Activity: Could you copy every one of the records below word for word, leaving the pictures out of your answer?

Source data:
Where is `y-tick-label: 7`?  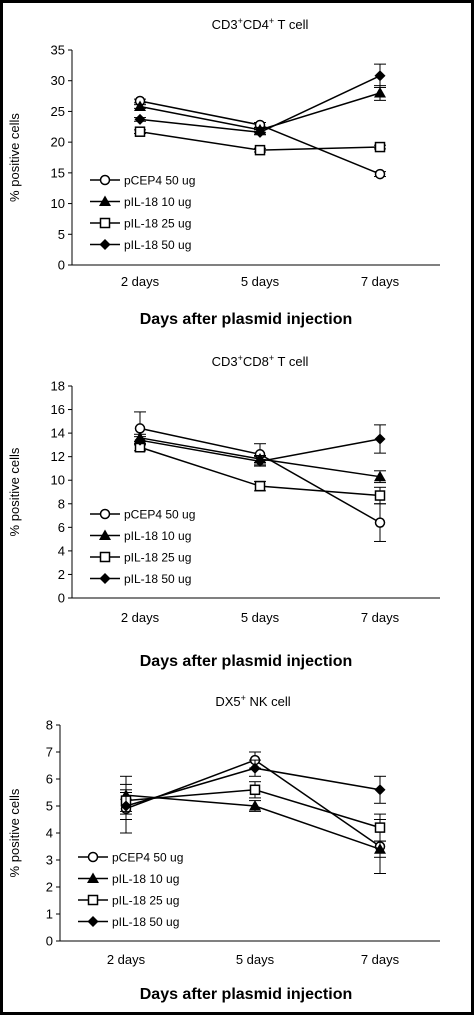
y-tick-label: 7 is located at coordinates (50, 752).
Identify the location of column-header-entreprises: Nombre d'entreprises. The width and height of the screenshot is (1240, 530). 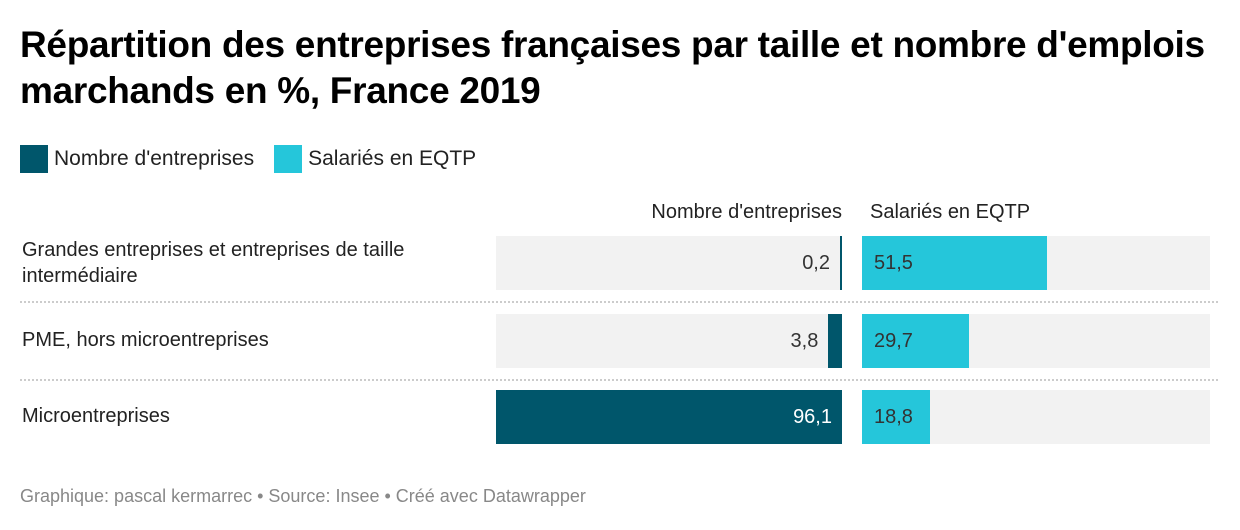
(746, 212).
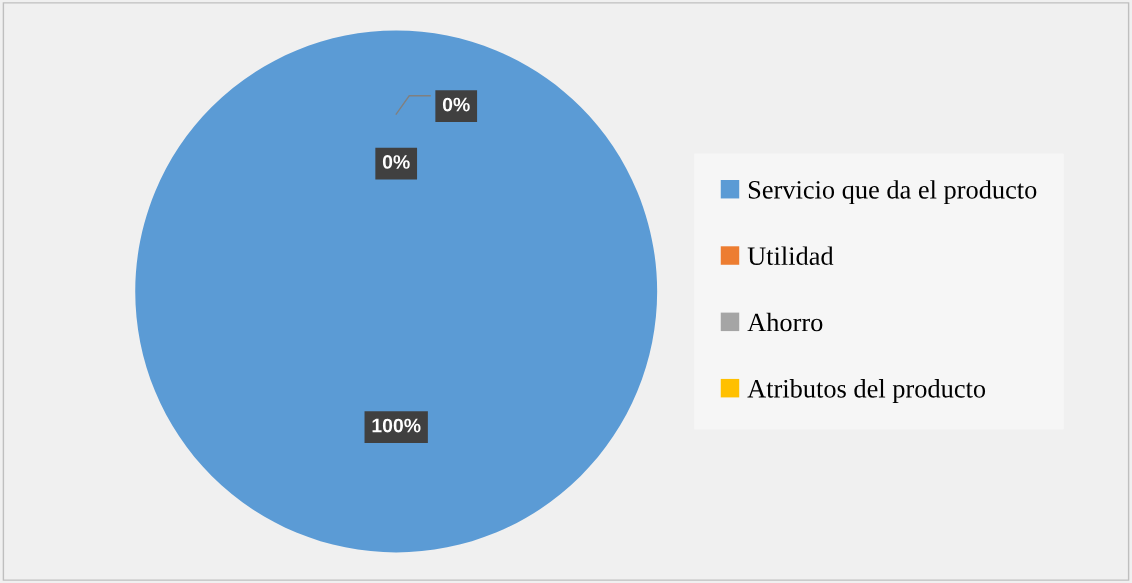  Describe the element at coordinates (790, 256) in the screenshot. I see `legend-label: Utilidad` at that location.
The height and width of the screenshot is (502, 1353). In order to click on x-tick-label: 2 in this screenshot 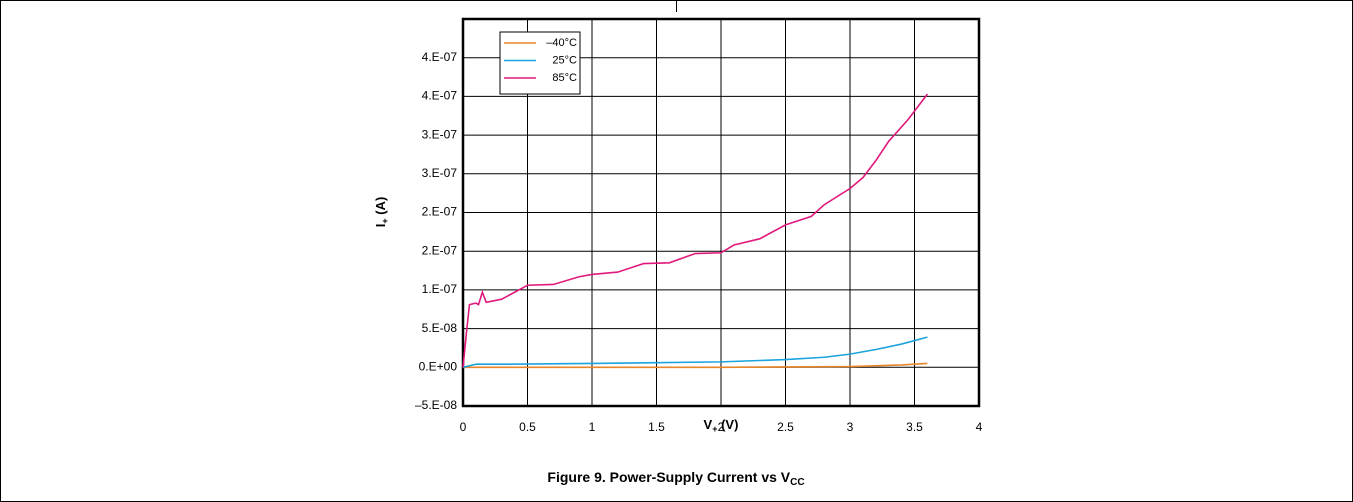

Task solution:
Where is `y-tick-label: 7`?  
y-tick-label: 7 is located at coordinates (50, 752).
Identify the location of column-header-entreprises: Nombre d'entreprises. The width and height of the screenshot is (1240, 530). 
(746, 212).
  Describe the element at coordinates (790, 256) in the screenshot. I see `legend-label: Utilidad` at that location.
The height and width of the screenshot is (502, 1353). In order to click on x-tick-label: 2 in this screenshot 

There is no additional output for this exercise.